Die Anbieter übernehmen entweder den selbst erstellten Hash-Wert oder stellen Dienste bereit, bei denen der Kunde seine Datei per Blind-Copy (BCC-Funktion in eMail-Programmen) oder per Upload (ähnlich wie einem Cloud-Dienst z.B. Dropbox) dem Dienst zur Berechnung und fallweisen Speicherung übergibt. Der Hash wird dann in eine gültige Bitcoin-Adresse umgewandelt und mit einem Bitcoin-Wert als Transaktion ausgeführt und gespeichert. Aus dem Bitcoin-Wert wird die Vergütung des Miners und des Timestampings-Anbieter bestritten.
Sollte der Kunde in die Verlegenheit kommen die zeitliche Einordnung oder die Existenz seines Dokumentes nachzuweisen, läuft der Prozess im Prinzip in die entgegengesetzte Richtung bis zu dem Punkt der Hash-Berechnung. Da aus einem Hash-Wert niemals die Originaldatei produziert werden kann, wird die Validierung über den Vergleich des rückgerechneten Hash-Wertes mit den dem Zeitpunkt der Überprüfung neu erzeugten Hash der fraglichen Datei verglichen. Damit ist der zweifelsfreie Nachweis der Existenz und der zeitlichen Einordnung möglich.

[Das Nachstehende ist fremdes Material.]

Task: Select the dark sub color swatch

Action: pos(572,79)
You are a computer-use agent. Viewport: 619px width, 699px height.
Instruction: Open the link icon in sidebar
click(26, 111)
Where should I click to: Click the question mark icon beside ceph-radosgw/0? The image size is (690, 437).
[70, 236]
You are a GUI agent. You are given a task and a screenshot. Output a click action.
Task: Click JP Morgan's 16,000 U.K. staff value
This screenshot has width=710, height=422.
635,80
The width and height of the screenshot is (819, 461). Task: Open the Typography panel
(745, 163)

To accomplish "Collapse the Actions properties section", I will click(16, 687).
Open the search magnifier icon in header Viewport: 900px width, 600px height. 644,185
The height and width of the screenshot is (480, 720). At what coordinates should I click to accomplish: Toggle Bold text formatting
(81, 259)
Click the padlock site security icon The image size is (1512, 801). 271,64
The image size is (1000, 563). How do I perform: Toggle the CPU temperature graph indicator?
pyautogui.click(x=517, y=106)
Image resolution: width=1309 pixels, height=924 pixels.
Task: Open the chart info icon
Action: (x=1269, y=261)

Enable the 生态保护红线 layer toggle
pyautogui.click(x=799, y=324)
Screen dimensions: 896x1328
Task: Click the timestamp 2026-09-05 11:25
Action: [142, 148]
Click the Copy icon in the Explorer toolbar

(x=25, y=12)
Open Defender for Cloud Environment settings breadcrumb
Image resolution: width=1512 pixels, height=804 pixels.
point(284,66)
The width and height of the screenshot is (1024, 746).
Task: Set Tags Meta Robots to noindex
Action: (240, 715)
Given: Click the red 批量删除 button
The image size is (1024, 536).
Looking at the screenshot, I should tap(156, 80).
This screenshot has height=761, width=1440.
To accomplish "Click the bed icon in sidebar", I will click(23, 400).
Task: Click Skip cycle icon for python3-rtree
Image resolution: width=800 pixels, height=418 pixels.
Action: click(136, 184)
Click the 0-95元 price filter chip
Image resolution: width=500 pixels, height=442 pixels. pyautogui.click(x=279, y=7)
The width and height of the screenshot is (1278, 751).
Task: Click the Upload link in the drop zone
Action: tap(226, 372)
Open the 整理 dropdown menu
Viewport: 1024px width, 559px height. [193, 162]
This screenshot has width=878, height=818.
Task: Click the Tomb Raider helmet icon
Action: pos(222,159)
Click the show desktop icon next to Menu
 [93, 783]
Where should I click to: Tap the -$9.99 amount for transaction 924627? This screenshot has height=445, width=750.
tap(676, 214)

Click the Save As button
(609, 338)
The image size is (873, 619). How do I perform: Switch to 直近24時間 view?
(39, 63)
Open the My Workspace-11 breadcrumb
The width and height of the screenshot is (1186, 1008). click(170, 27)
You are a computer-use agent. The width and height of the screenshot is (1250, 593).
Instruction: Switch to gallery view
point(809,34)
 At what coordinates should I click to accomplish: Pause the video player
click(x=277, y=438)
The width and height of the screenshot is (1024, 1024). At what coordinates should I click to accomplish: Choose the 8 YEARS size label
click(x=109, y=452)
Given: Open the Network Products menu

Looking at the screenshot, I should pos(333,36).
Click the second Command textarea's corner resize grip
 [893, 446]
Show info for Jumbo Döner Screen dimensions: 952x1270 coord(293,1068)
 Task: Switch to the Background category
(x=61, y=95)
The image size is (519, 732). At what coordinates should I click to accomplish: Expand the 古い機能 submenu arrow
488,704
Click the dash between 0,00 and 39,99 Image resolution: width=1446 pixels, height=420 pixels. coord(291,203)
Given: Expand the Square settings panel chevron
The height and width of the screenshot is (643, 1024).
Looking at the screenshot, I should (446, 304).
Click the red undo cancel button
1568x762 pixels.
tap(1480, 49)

Zumeist nehmen sich Startups dieses Themas an. Große IT-Anbieter wie Dropbox, Box, Google, SalesForce, Microsoft sind bislang noch nicht mit marktfähigen Produkten vertreten, aber bei entsprechender Resonanz ist dies absehbar, denn die Vorteile sind evident:
- Weltweit anerkannte Technologie mit sehr vielen „Treuhändern“, Minern, welche auf Open-Source-Basis die verlässliche Basistechnologie bereitstellen und betreiben.
- Vertrauensbildung durch Verknüpfung mit Bitcoin-Technologie
- Vermeidung von Medienbrüchen weil durchgängige digitale Abbildung
- Entfall von dritten Treuhändern wie Notaren und Rechtsanwälten, welche bislang die aufwändige Bestätigung von formfreien Dokumenten vorgenommen haben
- Geringe Kosten
Derzeit, März 2016, sind folgende Timestamping-Anbieter bekannt:
metrognomo.com (eigene Blockchain, nicht Bitcoin-Blockchain)
Nicht-Bitcoin-Blockchain-basierte Anbieter
Da die Bitcoin Blockchain für die geschilderten Zwecke etwas „missbraucht“ wird und sich die Probleme mit der Bitcoin-Performanz aufgrund der Weigerung des Core-Teams bei der Erhöhung der Blockgröße in letzter Zeit eher negativ entwicklen, traten alternative Timestamping-Dienste, welche sich auf andere Blockchains als Basis verlassen, auf den Plan. Ein schönes Beispiel ist das MetroGnomoproject, entwickelt von Z/Yen Group, welches von der britischen Selbstverwaltungsregion Island of Alderney gefördert wird. Derzeit in der Beta-Phase ist die Performanz und Einfachheit der Bedienung ansprechend. Alderney verfolgt mit dem Engagement abgabegemäß den Zweck, als Zentrum für Standards und Akkreditierung im Blockchain-Bereich zu etablieren.
Das Start-up bietet zudem die Technologie an, mit der sich die Blockchains von Bitcoin, Ripple, Ethereum und andere MDL (MDL = Mutual Distributed Ledger, u.a. deren Eigenentwicklung) zusammenbinden lassen, um übergreifende „prooves of existence“ anzubieten.
Das es für die Realisierung eines Timestamping-Dienstes nicht viel braucht und trotzdem dieser umfangreich und nutzerfreundlich gestaltet werden kann zeigt das Beispiel von originstamp.org.